Differential equation-based wall distance computation for DES and RANS

Abstract

Surprisingly expensive to compute wall distances are still used in a range of key turbulence and peripheral physics models. Potentially economical, accuracy improving differential equation-based distance algorithms are considered. These involve elliptic Poisson and a hyperbolic-natured Eikonal equation approaches. Numerical issues relating to non-orthogonal curvilinear grid solution of the latter are addressed. Eikonal extension to a Hamilton–Jacob equation is discussed. Use of this extension to improve turbulence model accuracy and, along with the Eikonal, enhance detached eddy simulation (DES) techniques is considered.
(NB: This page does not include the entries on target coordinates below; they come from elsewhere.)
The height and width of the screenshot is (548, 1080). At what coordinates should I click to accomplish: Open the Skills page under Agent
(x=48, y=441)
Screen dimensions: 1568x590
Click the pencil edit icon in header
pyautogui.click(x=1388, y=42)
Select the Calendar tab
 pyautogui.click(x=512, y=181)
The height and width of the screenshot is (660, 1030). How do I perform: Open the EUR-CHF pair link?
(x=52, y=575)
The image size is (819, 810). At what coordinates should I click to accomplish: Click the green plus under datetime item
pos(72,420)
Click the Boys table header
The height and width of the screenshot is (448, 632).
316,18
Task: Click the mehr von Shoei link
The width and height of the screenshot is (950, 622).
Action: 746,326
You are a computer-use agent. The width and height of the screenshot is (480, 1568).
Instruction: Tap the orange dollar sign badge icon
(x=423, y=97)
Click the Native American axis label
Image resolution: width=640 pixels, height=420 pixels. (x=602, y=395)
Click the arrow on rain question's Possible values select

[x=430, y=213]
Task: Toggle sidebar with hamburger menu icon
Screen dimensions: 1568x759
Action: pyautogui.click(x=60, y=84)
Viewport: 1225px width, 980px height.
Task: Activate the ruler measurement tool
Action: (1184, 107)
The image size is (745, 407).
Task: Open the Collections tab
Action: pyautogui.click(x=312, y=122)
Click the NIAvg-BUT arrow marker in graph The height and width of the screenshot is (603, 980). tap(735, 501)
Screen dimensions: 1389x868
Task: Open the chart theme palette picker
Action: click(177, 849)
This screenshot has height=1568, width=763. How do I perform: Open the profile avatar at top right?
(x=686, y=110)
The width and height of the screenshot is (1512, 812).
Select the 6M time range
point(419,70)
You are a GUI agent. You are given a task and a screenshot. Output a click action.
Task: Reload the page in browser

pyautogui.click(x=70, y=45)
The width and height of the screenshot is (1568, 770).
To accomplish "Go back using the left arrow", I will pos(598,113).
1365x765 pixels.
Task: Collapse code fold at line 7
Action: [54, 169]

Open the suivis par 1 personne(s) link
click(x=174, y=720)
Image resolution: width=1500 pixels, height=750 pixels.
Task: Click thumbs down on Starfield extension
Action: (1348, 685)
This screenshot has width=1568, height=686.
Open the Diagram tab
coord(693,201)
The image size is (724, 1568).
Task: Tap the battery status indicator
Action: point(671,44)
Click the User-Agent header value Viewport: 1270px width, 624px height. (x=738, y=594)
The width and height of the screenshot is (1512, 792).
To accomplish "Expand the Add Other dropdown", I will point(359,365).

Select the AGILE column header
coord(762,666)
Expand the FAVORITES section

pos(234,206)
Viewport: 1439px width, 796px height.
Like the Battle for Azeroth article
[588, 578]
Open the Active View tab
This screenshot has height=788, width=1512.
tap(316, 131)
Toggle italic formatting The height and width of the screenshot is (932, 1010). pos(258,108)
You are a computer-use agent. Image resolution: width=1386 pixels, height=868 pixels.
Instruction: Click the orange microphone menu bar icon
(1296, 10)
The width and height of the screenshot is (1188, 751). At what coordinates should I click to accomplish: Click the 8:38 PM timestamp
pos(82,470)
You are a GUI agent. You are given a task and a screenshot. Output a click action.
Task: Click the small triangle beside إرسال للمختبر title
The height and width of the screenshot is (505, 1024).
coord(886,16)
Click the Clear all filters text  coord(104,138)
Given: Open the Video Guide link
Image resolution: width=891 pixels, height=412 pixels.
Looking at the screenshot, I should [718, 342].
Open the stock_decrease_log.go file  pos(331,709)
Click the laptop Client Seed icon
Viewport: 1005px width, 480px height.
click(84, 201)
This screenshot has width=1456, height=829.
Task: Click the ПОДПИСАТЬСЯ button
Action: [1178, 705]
Application of the distance approaches is studied for various geometries. These include a plane channel flow with a wire at the centre, a wing–flap system, and a supersonic double-delta configuration. Although less accurate than the Eikonal, Poisson method-based flow solutions are extremely close to those using a search procedure. For a moving grid case the Poisson method is found especially efficient. Results show that the Eikonal equation can be solved on highly stretched, non-orthogonal, and curvilinear grids. A key accuracy aspect is that metrics must be upwinded in the propagating front direction. The Hamilton–Jacobi equation is found to have qualitative turbulence model improving properties.